I remember losing something, but I don't have a clue anymore and I'm not afraid anymore because I've had a little too much to drink and I'm sleeping in my car
I've got to return all these toys to the kids today, rid myself of these accumulative ways that have gotten in the way of my body that can't escape from the ties that I've tethered to my toes
I remember finding a place while looking for a friend; the impending sun was looking for us, too but instead of my friend a stranger emerged and followed me back to where I came from
back to the bar that we've spent so many nights of not remembering all the laughs and the fights; we eat like kings, and we sing, and we're not afraid anymore
I wander in this old bar, like I've never seen it before and there's a doorway I'm sure was never there before so I reach for the handle and open swings the door and the most beautiful light: I've never seen a one shine quite as bright.
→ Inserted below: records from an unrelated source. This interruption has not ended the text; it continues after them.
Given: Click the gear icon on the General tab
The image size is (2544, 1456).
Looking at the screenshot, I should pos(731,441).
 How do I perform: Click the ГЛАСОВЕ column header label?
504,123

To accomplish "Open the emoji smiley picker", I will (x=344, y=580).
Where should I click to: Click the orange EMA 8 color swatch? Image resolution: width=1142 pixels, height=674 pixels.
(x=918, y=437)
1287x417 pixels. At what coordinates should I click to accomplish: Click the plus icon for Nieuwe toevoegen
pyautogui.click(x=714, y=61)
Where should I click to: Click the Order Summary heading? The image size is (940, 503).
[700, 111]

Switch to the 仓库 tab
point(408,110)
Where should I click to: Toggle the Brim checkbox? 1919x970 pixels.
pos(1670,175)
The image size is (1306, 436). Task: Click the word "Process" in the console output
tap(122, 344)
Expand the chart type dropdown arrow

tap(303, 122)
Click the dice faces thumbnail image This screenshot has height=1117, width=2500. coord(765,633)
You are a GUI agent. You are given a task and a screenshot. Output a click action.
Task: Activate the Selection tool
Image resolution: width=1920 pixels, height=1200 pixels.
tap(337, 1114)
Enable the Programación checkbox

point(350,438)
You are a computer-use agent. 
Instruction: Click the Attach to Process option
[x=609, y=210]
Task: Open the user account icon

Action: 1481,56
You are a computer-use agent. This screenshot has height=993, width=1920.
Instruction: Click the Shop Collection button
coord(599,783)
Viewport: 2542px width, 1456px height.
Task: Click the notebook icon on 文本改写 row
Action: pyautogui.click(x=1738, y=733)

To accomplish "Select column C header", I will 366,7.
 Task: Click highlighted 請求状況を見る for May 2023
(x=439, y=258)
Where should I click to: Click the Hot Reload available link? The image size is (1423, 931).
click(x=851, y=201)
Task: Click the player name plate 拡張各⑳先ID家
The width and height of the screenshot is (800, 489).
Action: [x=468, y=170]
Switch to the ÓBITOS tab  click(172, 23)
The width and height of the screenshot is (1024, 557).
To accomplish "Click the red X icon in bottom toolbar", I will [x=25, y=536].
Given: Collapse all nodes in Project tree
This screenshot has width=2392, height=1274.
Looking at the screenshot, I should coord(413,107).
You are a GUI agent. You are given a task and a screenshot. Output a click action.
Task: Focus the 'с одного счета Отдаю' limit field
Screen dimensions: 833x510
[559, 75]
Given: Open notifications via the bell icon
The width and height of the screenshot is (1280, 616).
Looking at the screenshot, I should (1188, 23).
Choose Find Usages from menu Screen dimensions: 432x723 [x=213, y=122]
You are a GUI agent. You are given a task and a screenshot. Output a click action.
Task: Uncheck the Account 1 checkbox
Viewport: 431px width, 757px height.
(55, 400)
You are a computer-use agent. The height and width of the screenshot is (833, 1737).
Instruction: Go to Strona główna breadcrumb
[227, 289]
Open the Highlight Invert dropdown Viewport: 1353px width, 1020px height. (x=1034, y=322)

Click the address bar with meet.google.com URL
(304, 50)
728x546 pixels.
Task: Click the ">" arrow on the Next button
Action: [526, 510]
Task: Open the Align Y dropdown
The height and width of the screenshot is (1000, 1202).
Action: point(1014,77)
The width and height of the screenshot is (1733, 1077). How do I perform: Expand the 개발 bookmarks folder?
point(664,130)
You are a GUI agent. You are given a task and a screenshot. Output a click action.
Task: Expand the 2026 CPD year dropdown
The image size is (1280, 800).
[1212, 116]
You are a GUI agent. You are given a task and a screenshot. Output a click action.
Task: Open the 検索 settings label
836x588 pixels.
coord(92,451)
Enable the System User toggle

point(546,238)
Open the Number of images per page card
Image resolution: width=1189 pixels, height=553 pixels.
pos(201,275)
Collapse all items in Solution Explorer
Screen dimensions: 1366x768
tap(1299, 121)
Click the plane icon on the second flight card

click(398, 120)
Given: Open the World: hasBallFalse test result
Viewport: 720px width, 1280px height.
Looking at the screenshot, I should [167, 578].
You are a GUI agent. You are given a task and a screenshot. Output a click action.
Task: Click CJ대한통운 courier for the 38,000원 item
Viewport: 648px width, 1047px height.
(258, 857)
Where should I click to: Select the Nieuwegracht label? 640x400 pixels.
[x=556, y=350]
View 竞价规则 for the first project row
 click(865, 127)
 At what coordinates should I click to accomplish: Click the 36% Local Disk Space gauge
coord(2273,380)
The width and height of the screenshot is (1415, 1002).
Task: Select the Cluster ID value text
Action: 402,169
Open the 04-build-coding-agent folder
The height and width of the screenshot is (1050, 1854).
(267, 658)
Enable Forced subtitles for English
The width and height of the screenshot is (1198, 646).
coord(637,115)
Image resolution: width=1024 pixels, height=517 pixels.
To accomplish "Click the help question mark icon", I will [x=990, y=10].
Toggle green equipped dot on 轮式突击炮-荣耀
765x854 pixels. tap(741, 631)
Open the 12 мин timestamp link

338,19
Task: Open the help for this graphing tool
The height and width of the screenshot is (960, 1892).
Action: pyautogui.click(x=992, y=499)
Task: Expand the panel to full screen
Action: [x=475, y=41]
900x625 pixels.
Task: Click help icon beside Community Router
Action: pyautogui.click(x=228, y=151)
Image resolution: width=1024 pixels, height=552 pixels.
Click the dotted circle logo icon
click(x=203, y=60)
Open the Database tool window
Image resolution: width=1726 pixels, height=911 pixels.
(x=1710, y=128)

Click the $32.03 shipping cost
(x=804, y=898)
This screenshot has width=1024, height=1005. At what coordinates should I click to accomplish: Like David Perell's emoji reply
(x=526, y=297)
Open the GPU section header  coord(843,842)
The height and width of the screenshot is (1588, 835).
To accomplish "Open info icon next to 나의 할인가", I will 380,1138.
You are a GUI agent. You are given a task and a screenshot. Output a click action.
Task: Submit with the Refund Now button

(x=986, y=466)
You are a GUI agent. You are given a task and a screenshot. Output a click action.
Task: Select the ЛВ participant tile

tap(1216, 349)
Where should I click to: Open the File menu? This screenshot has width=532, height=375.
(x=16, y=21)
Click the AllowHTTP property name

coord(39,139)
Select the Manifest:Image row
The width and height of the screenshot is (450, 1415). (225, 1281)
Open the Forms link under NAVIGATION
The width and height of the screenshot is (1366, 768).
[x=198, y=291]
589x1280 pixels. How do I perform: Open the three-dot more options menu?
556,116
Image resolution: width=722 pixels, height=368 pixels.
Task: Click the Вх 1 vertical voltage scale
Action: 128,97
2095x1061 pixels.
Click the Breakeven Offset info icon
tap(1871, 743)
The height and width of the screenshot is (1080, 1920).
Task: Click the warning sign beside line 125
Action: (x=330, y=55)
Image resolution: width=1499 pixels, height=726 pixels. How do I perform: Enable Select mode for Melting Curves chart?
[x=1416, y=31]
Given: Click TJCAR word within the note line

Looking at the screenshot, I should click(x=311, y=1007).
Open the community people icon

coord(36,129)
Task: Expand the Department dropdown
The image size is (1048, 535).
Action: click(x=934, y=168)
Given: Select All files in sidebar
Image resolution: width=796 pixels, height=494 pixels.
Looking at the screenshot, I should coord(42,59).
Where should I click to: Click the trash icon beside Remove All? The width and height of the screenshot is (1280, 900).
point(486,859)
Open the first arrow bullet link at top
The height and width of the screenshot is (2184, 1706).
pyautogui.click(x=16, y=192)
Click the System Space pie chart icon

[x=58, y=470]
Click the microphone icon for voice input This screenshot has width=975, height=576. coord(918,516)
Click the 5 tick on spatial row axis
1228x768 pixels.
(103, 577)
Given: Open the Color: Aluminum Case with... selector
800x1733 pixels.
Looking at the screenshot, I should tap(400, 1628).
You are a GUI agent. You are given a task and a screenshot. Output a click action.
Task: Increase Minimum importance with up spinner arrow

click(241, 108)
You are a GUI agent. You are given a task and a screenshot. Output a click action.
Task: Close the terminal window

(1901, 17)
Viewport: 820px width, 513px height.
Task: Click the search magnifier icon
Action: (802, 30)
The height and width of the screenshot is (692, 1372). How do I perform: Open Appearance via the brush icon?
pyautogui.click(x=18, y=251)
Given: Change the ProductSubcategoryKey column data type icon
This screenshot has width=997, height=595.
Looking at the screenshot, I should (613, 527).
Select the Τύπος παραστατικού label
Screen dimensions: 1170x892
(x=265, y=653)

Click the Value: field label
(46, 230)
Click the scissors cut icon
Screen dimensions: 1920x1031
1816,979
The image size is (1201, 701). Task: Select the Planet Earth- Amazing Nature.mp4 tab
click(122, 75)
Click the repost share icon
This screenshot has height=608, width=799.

she's bathing, free as the stars themselves, so I uncover my self and I sit in the water with her but we don't talk, we just smile, and we don't kiss, but she touches my arm and we're in love
expecting eyes peer from windows and a slit in the door we've decided to leave open because there's nothing more beautiful than being here, every laugh line, every scar exposed
there's nothing more beautiful than bathing in love where every laugh line and scar is exposed
I forgot about remembering that I've lost something, the delivery man is here to return it but I can't find him, either so I dance a little bit, I sit outside and hope he never finds me.